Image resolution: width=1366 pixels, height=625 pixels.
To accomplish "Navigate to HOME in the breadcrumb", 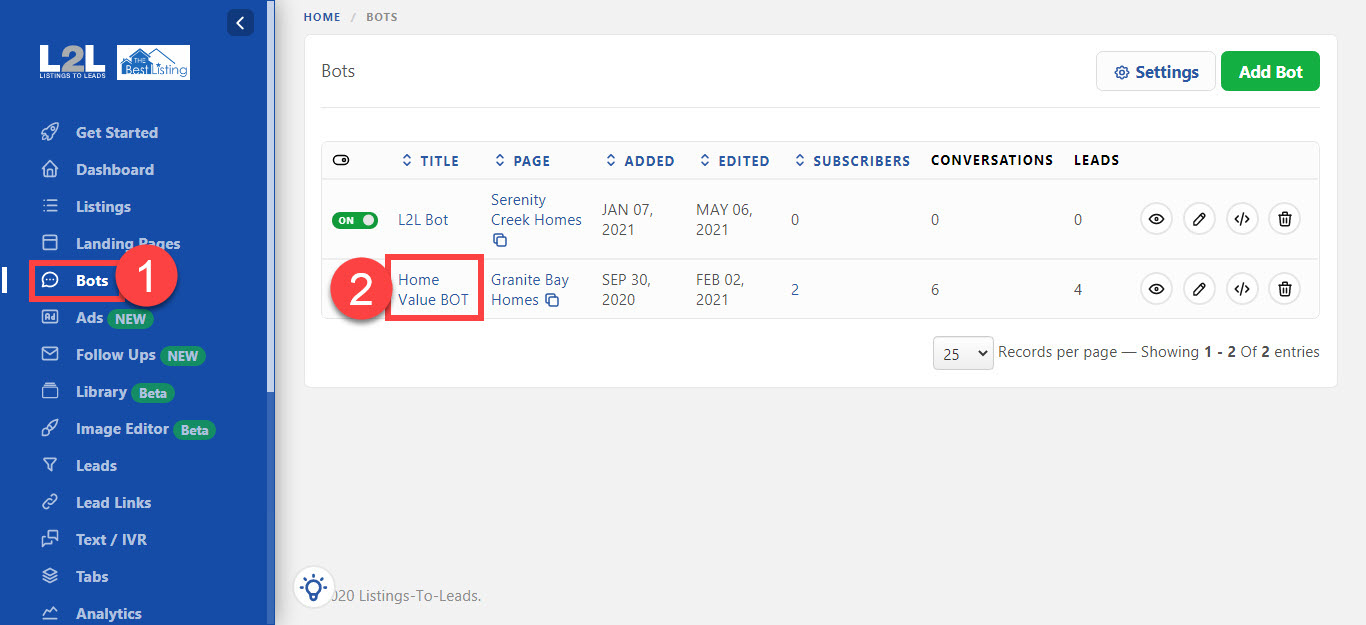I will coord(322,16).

--

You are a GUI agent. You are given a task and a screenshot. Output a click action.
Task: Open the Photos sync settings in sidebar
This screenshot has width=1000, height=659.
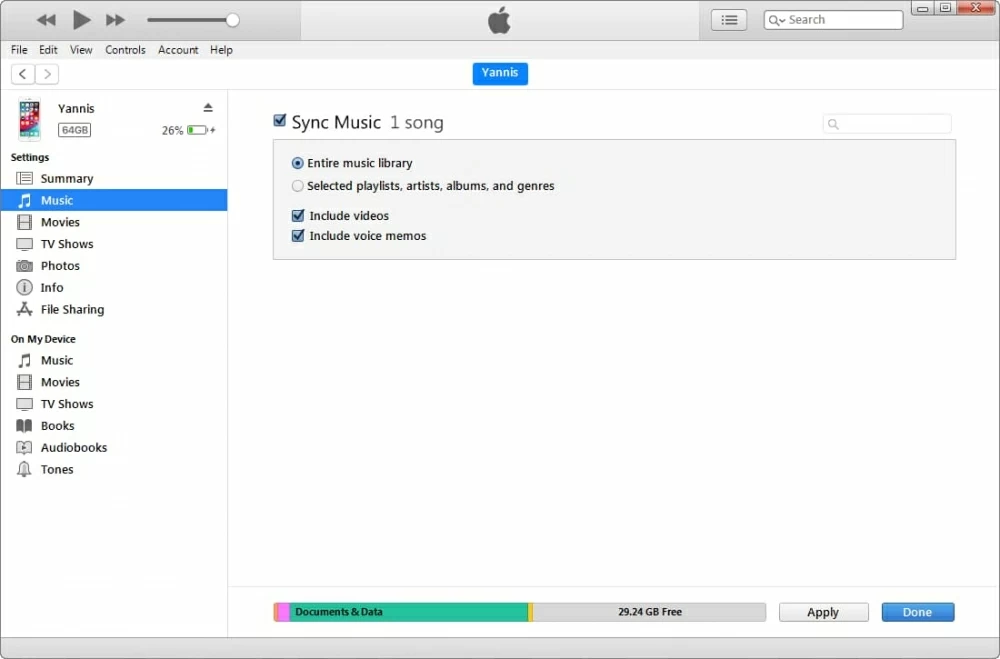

#### TASK OBJECTIVE
Go through the material line by line. Show each line that contains the string "screenshot".

#### SOLUTION TO THIS EXERCISE
You are a GUI agent. You are given a task and a screenshot. Output a click action.
This screenshot has width=1000, height=659.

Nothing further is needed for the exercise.